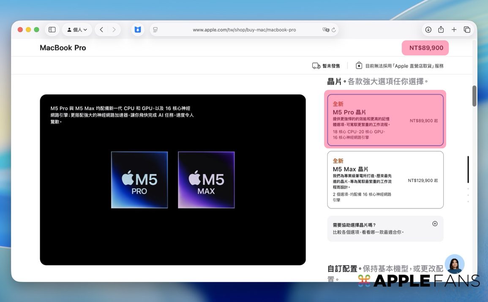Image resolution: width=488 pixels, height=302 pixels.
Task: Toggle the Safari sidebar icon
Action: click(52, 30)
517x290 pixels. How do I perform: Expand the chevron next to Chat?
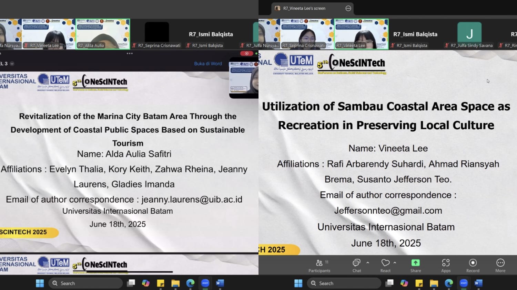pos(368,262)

================

(What the task requires):
Your task is to copy exactly the lines from the line containing "517x290 pixels. How" through the final line of the listing above and to omit every picture.

(Solved exercise):
517x290 pixels. How do I perform: Expand the chevron next to Chat?
pos(368,262)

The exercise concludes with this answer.